Card front
After matching Topps card-for-card in 1971, OPC stopped at #525 in 1972, more than 200 short of the full 787-count (!) American checklist. Canadian editors made one prominent change, adding a "deceased" note to #465, Gil Hodges, who passed away on April 2. (See details at Oh My O-Pee-Chee's article.)
Card backs include French translations of player bios, stats, and even cartoons, which Canadian law mandated on printed materials starting in 1970. This also taught English-speaking fans a whole pantheon of new phrases like grands chelems (grand slam) and fiche comme frappeur (batting record).
Card back
In Dec 2010, Baseball-Reference.com posted a fun article called "How many clicks to Babe Ruth?" (If you haven't seen their player stat pages before, each and every one features a Top 10 Similar Batters list, helping us understand how that guy performed relative to others, independent of year.) The "how many clicks" idea is like Six Degrees of Kevin Bacon for baseball: start with any player and follow Similarity Score links until you reach Babe Ruth. (Hank Aaron and other historic sluggers are one step away.)

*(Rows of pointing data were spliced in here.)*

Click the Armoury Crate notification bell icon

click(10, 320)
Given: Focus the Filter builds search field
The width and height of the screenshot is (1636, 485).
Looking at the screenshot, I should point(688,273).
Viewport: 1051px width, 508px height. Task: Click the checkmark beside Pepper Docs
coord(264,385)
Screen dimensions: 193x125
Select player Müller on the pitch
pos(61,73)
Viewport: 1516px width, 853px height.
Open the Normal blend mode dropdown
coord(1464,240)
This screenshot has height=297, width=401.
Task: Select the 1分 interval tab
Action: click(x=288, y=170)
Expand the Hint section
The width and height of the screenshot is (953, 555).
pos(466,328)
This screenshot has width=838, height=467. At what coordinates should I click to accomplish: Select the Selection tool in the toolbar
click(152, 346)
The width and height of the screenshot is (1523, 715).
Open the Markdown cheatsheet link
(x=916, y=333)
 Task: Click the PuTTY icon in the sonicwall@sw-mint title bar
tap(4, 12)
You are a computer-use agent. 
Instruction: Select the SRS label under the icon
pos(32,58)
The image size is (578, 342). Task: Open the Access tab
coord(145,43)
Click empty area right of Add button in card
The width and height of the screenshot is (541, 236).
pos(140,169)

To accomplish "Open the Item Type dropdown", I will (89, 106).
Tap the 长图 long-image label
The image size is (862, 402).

One B-R submitter said he's never failed in linking a player to Ruth, though it can take dozens of in-betweens. Unfortunately, medium-power, low-average catchers like Bateman seem to be their own world and it's tough to break out to other, higher-performing positions. (I reached the underrated 60s backstop John Romano quickly, but stalled out getting any closer.) Have you successfully linked a favorite player to the Babe?
Value: OPC printed far fewer cards than Topps, but non-star singles come relatively cheap at a dollar or two. Higher-grade superstars often cost more than American equivalents because they're both rarer and harder to find in nice shape. (OPC used cheaper, easily dinged card stock.)
Fakes / reprints: Haven't seen any OPC reprints in the marketplace.